### Assigned task
Tell how many lines of the data below have the string "Alles" in them. Say nothing more.

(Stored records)
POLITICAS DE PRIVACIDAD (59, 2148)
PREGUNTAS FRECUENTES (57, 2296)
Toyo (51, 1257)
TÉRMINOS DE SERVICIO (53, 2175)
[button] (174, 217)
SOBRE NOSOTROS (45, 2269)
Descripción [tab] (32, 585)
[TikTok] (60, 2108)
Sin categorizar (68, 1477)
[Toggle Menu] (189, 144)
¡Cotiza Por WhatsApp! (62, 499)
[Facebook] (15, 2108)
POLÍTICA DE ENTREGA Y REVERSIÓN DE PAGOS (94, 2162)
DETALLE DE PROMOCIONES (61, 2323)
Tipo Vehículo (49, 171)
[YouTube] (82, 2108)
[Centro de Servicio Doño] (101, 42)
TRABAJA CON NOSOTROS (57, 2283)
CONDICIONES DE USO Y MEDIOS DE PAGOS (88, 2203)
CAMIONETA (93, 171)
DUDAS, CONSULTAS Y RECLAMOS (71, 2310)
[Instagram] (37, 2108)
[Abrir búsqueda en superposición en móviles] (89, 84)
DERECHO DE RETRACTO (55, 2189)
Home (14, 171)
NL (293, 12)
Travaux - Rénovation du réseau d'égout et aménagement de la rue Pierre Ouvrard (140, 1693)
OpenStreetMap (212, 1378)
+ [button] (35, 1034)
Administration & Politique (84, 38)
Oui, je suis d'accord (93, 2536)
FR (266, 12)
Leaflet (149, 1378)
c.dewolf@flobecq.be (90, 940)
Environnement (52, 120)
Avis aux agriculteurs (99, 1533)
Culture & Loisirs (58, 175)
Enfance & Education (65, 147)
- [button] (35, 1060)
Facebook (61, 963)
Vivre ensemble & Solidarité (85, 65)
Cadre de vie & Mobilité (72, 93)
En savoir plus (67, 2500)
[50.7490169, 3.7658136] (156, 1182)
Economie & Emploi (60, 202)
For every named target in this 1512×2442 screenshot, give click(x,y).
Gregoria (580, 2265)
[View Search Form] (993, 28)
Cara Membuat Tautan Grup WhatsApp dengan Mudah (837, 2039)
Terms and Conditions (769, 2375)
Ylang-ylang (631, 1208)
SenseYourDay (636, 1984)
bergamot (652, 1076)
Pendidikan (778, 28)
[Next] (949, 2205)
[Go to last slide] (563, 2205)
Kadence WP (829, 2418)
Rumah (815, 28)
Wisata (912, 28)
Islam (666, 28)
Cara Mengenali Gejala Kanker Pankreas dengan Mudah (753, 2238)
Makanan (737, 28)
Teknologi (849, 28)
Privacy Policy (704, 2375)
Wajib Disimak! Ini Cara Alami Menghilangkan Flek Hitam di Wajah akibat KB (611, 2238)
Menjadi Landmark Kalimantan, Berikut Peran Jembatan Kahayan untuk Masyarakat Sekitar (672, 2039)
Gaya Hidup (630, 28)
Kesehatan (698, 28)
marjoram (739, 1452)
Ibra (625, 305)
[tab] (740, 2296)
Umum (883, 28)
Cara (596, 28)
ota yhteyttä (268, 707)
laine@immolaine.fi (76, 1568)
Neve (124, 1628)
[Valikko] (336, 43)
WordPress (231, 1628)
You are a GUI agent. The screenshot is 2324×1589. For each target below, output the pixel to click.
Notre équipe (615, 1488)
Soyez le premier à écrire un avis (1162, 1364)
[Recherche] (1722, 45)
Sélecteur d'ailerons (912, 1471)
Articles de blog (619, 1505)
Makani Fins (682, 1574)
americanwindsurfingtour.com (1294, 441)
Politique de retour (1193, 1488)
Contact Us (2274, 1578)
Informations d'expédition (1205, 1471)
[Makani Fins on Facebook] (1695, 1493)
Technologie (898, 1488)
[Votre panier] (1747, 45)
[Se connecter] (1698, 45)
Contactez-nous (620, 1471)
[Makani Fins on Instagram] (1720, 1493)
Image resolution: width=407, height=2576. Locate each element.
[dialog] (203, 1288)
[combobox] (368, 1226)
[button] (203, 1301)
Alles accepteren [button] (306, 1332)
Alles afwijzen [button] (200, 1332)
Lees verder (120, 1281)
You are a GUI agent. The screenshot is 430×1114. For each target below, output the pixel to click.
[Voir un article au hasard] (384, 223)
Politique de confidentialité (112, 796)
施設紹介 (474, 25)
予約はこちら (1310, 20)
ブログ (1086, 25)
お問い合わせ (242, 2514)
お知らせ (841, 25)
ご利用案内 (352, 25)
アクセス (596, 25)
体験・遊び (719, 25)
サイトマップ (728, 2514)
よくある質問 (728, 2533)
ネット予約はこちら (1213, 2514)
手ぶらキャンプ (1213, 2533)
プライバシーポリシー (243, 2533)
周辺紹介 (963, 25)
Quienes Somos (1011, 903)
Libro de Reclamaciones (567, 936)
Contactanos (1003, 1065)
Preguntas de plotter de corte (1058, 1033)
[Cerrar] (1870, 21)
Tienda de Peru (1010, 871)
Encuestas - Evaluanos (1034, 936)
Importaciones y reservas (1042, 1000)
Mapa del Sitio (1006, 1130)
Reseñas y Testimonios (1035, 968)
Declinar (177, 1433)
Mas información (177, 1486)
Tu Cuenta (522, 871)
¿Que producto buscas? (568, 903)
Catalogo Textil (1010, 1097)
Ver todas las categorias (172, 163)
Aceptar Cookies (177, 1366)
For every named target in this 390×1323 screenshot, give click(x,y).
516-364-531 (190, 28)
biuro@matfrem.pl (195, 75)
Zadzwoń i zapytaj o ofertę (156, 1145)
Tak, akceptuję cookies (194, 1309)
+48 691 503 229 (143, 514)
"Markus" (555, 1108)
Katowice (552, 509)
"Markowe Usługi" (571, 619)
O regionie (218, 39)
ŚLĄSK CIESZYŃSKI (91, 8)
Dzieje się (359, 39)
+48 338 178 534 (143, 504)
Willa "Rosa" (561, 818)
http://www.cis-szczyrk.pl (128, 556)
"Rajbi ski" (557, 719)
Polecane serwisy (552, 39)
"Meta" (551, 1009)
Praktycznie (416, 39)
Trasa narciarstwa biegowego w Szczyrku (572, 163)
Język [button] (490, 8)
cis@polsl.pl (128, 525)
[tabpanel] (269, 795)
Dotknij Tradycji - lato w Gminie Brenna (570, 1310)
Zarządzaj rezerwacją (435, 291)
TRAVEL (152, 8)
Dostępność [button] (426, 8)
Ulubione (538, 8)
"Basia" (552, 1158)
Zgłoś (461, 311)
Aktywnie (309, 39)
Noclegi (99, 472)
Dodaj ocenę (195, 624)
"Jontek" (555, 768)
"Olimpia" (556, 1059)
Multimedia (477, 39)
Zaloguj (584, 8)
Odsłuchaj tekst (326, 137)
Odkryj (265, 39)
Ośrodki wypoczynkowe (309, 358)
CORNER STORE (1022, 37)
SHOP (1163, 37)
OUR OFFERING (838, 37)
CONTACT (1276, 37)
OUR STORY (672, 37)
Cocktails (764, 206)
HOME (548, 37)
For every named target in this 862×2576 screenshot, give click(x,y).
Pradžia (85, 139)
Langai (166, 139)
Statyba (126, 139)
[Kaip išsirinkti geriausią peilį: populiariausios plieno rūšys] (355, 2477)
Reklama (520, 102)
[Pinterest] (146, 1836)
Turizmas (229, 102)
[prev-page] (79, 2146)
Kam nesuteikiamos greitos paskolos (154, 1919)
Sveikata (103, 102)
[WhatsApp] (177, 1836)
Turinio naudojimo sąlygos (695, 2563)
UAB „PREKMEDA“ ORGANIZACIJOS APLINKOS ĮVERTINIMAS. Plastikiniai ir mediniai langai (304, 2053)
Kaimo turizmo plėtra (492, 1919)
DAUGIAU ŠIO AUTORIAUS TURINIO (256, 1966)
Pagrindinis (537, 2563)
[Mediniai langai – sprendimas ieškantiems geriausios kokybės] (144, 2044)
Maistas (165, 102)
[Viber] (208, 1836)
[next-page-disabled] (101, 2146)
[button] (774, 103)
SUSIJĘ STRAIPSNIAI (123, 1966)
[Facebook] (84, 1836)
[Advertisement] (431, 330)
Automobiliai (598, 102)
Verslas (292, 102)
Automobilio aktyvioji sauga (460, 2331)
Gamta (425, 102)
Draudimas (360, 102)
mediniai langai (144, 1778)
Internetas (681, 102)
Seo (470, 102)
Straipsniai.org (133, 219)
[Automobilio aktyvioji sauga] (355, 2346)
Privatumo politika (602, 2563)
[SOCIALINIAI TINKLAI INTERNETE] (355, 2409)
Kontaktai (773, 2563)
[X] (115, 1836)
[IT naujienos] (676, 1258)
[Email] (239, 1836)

### Written answer
2